Page extract: Begin

The trauma and scars left by World War I—which Hemingway had lived personally—obliged and motivated a radical reevaluation of the role human kind played on earth. The absolute truths that society had believed in up to then, seemed to be supported only by illusions and chimeras. Empiricism and the optimistic rationalism were old fashioned philosophies that could not coherently answer questions about the new situation that human kind was living after the war that bled the Western world. Christianity was more of a soothing effect than a remedy, and its compassionate rigid ethical rules arose more questions than answers; it was also understood by many as an attempt to escape from a state in which frailty or, philosophically speaking, the “non essence,” became unbearable. A new philosophy was emerging; a new thought process that would give answers to the new worries and questions, to the “desperation” that was strongly holding on to the “modern” man. Hemingway was aware of the dilemma that he was facing as he so notably writes through Jake’s meaningful contemplation in The Sun Also Rises,
The world was a good place to buy in. It seemed like a fine philosophy. In five years, I thought, it will seem just as silly as all the other fine philosophies I’ve had.
Perhaps that wasn’t true, though. Perhaps as you went along you did learn something. I did not care what it was all about. All I wanted to know was how to live in it. Maybe if you found out how to live in it you learned from that what it was all about. (148)

Page extract: End

*What to do*.
**1.** In the Hemingway passage, which novel is Jake's contemplation quoted from?
**2.** Which systems of belief or thought does the Hemingway passage name as unable to meet the situation after World War I?

Data records: Begin

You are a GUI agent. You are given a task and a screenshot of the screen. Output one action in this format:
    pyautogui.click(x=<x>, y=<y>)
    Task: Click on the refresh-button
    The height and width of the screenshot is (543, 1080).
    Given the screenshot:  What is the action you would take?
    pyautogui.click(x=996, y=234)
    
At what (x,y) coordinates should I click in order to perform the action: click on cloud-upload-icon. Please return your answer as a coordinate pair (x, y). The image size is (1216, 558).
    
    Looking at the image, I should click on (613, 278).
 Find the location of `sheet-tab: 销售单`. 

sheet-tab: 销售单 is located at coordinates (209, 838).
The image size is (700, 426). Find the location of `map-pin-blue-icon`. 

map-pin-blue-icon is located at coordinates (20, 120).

Data records: End
Data records: Begin

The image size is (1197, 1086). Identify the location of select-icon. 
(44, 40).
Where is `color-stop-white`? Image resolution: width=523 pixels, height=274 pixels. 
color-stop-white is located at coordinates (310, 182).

Data records: End

*Answers to the problems*.
**1.** The Sun Also Rises

**2.** Empiricism, optimistic rationalism, and Christianity